Return only the lines running from the one that contains "This screenshot has" through the end of the entries, exactly, both ends included. Omit pictures.

[Collected data entries]
....

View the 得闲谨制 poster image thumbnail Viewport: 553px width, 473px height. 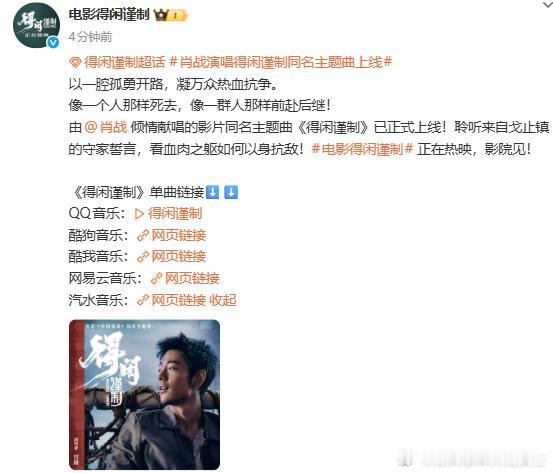pos(145,395)
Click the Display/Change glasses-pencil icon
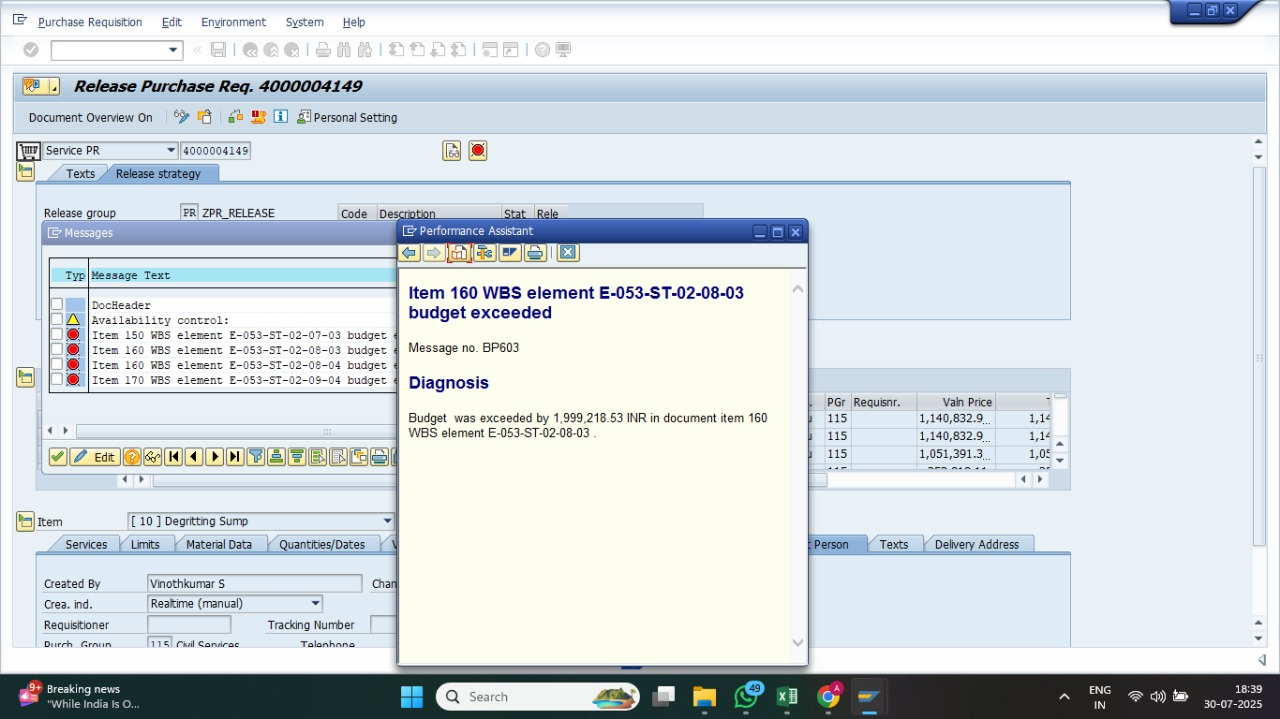 click(x=181, y=117)

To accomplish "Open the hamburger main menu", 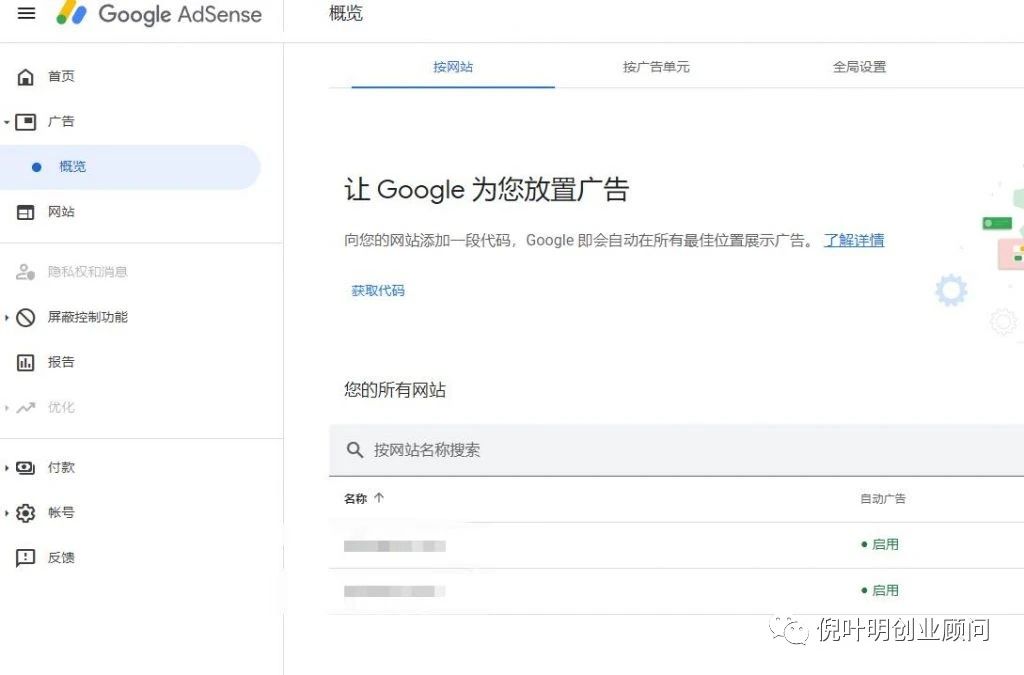I will tap(27, 14).
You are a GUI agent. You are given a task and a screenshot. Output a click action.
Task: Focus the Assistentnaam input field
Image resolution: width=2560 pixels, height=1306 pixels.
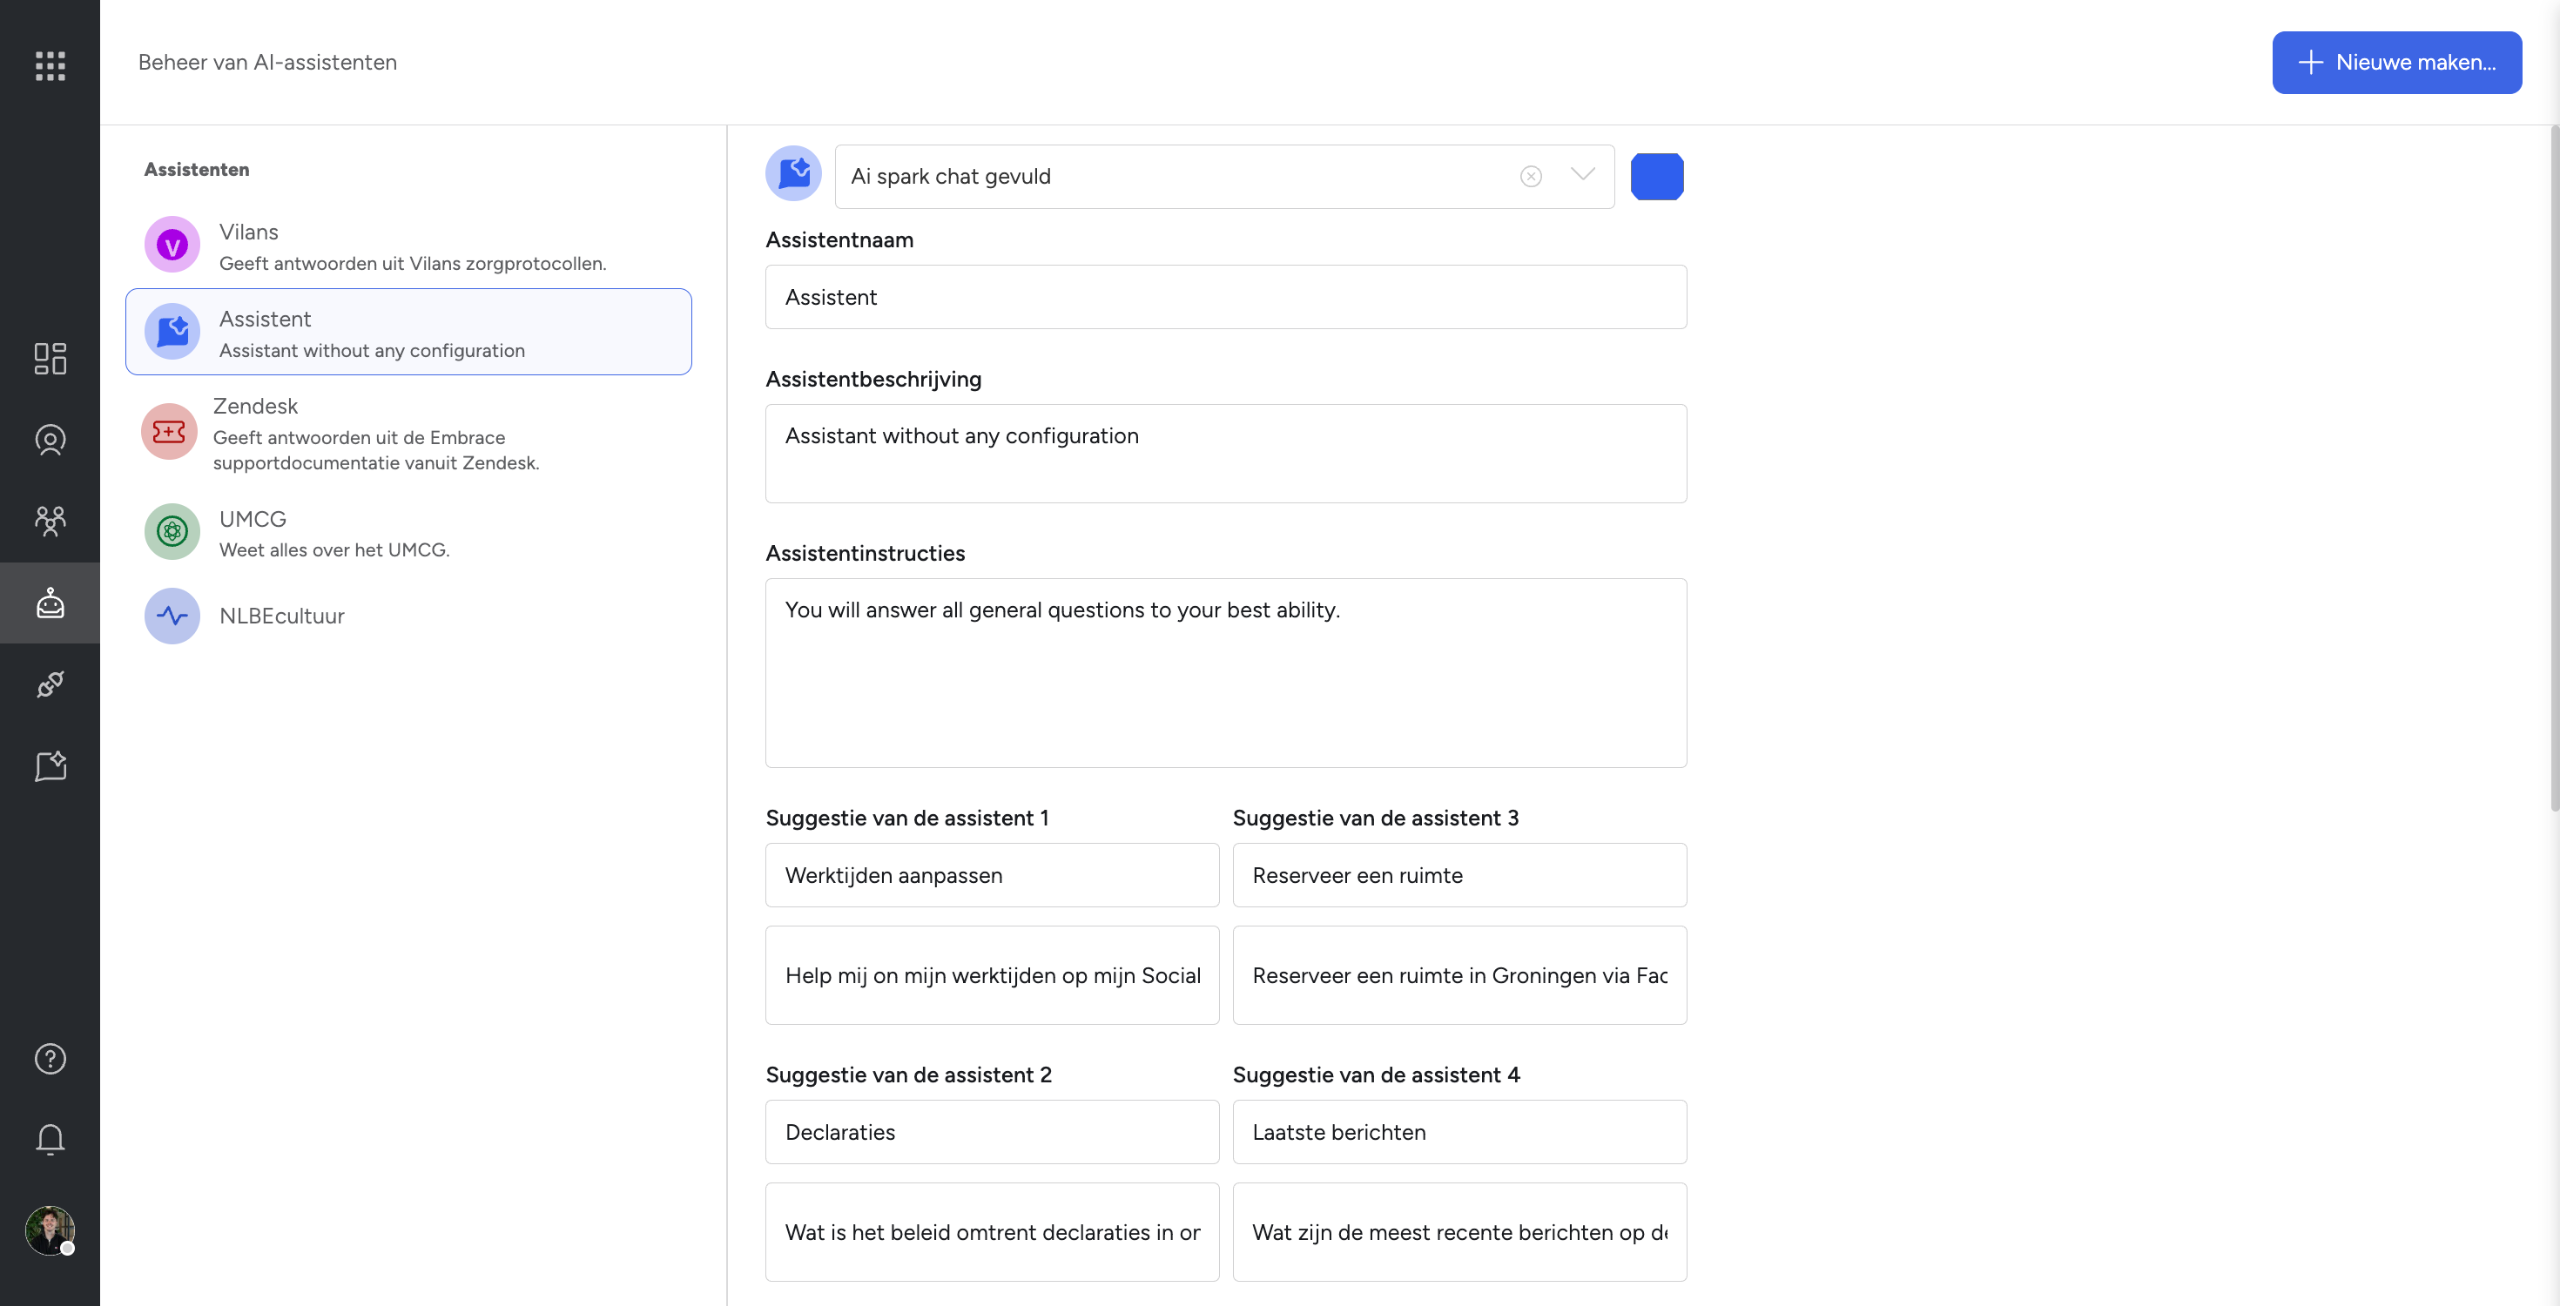pyautogui.click(x=1226, y=297)

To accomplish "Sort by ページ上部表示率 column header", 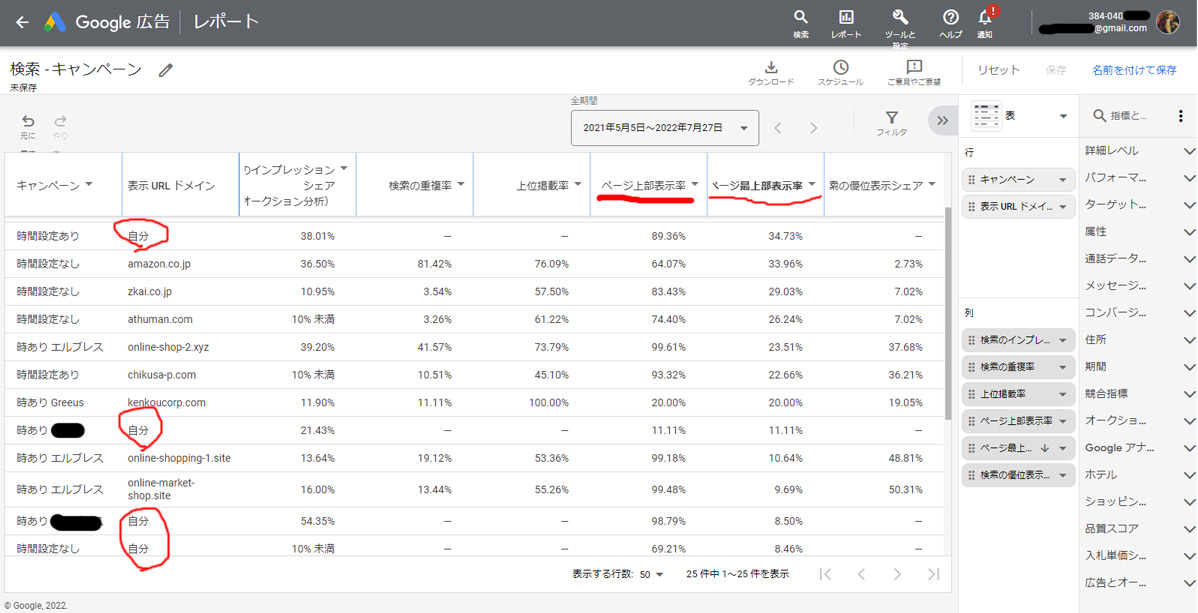I will 645,185.
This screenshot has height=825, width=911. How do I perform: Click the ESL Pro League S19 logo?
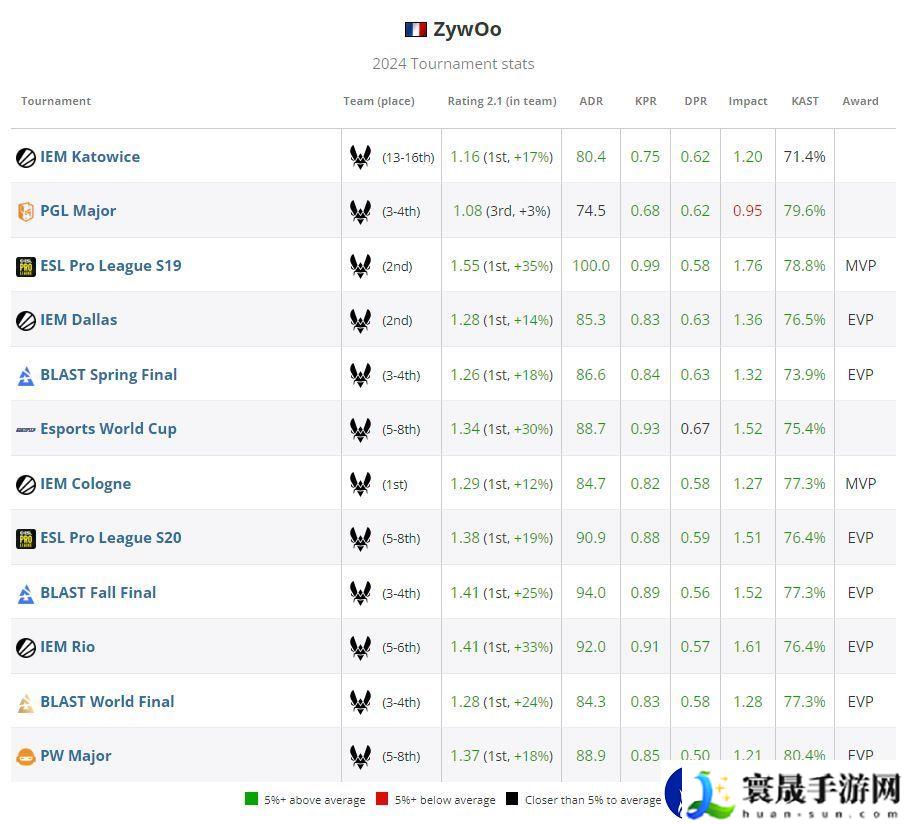click(x=26, y=266)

....

▶ **SOLUTION BELOW**:
This screenshot has height=825, width=911. How do I perform: Click the ESL Pro League S19 logo?
click(x=26, y=266)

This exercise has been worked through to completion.